Reccomendation Analytics
Ok so this is just something I'm v excited about as a data nerd ok
So assuming we have a linear gradient of relationships, and arbitrary point values assigned to them
- blocked -5
- unknown -1
- following +1
- trusted +5
And we have two users who already have a network. There's analytics stuff twitter does to reccomend who to follow, but it occurs to me that what we could do is assign "arbitrary" point values to the relationship between two users, done like so:
- user A is looking at user B
- we take the average of of how the people user A follows and trusts feel about user B, with trusted connections weighing 5x as much
- this score is displayed to user A as a "affinity" of some sort
- theoretical maximum affinity is 5*5 (you only have trusted connections and they all trust that person)
- theoretical min is 5*-5
It also occurs to me that this could maybe in some way be used to map social capital? Idk, would probably have to opt in for that, since creedy programmers trying to steal all the data ya know.

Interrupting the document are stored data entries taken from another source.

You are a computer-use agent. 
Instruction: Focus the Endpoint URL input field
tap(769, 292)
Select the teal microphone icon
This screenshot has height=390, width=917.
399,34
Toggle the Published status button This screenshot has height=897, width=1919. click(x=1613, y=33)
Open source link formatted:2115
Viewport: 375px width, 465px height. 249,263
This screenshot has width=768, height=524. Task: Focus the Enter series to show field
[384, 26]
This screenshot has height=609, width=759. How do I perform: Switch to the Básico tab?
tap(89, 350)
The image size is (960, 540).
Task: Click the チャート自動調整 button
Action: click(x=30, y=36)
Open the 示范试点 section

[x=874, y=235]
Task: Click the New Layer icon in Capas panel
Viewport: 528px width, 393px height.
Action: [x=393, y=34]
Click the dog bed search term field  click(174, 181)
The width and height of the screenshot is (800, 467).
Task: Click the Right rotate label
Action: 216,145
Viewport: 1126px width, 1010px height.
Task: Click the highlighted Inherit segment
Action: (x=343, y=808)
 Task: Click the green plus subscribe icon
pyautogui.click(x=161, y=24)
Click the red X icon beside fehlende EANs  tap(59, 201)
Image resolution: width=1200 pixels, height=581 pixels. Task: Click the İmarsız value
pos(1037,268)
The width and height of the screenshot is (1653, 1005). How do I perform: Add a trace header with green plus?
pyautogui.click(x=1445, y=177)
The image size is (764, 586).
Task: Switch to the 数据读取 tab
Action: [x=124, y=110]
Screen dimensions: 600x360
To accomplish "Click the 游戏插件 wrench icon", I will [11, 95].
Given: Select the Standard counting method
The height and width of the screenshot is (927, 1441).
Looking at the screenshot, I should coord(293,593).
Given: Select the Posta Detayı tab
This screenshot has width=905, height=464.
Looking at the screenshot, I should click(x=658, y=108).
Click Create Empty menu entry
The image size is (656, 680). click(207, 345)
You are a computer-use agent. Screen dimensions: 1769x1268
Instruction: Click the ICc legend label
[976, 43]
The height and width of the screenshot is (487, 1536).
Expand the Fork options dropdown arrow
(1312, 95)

At any rate, this is a practical system, it could be used to determine suggested follows, which is a feature I really appreciate ... When it works properly. It would also be -completely- transparent and potentially editable by the user. Maybe even add in some advanced stuff like using it to generate network graphs or weighting affinity based on keywords. That'd be a premium feature though probably.
But again! I would like to state that this already exists in every social network, its just completely opaque.